Early AI (e.g. Lisp and Scheme based):

• Symbolic AI: Early AI was primarily based on symbolic reasoning. This approach involved manually encoding knowledge and logic into the system. The AI would then use this knowledge to reason and make decisions.
• Expert Systems: These were computer systems that emulated the decision-making abilities of a human expert. They were rule-based systems that used a “knowledge base” of facts and heuristics to solve specific problems within a certain domain.
• General-Purpose Languages: Lisp and Scheme were favored for AI development due to their flexibility, symbolic processing capabilities, and recursive nature and placed nodes through tree traversing to capture related patterns.
• Limitations: These systems were limited by the knowledge encoded into them. They couldn’t learn from new data or adapt to changing environments without manual intervention.

Machine Learning (ML):

• Data-Driven: Unlike symbolic AI, ML algorithms learn patterns directly from data. This shift marked a move from handcrafted rules to models that could generalize from examples.
• Broad Applications: ML can be applied to a wide range of tasks, from image recognition to predicting stock prices.
• Requires Data: The effectiveness of ML models is often directly tied to the quantity and quality of the data they’re trained on.
• Algorithms: Techniques like decision trees, support vector machines, and clustering became popular.

Deep Learning (DL):

• Neural Networks: DL involves neural networks with many layers (hence “deep”).
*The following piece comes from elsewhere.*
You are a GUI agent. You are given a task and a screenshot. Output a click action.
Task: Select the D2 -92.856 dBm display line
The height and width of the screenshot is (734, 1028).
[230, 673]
These models can learn complex patterns and representations from data.
• Breakthroughs in Vision and Language: DL led to significant advancements in image recognition, natural language processing, and other areas.
• Requires Large Datasets and Computing Power: Training deep neural networks requires vast amounts of data and computational resources.
• Transfer Learning: Pre-trained models can be fine-tuned on smaller datasets, making DL more accessible.
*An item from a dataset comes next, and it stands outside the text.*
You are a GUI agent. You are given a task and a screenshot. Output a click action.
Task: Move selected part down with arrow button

Large Language Models (LLM) used in GPT:

• LLM Explanation: LLMs explained without too many technical references in this jargon-free explanation of how AI large language models work
• Natural Language Understanding: LLMs have shown remarkable capabilities in understanding and generating human-like text.
• Few-Shot Learning: Models like GPT-4 can perform tasks with very few examples, showcasing their generalization capabilities.
• Broad Applications: From chatbots to content generation to code completion, LLMs have a wide range of applications.
• Limitations: While powerful, LLMs can sometimes produce incorrect or nonsensical outputs. They also require significant computational resources to train.

Overall Evolution:

• The journey from early AI to LLMs represents a move from manual rule-based systems to data-driven models that can learn and adapt.
• The focus has shifted from domain-specific solutions (expert systems) to general-purpose models (like GPT-4) that can tackle a wide range of tasks.
• The computational requirements have grown significantly, with modern models requiring specialized hardware and vast datasets.
• Ethical and societal implications have become more pronounced, especially with the widespread deployment of ML, DL, and LLMs.

In essence, while the goals of AI—to create machines that can simulate human intelligence—have remained consistent, the methods and tools have evolved dramatically over the decades.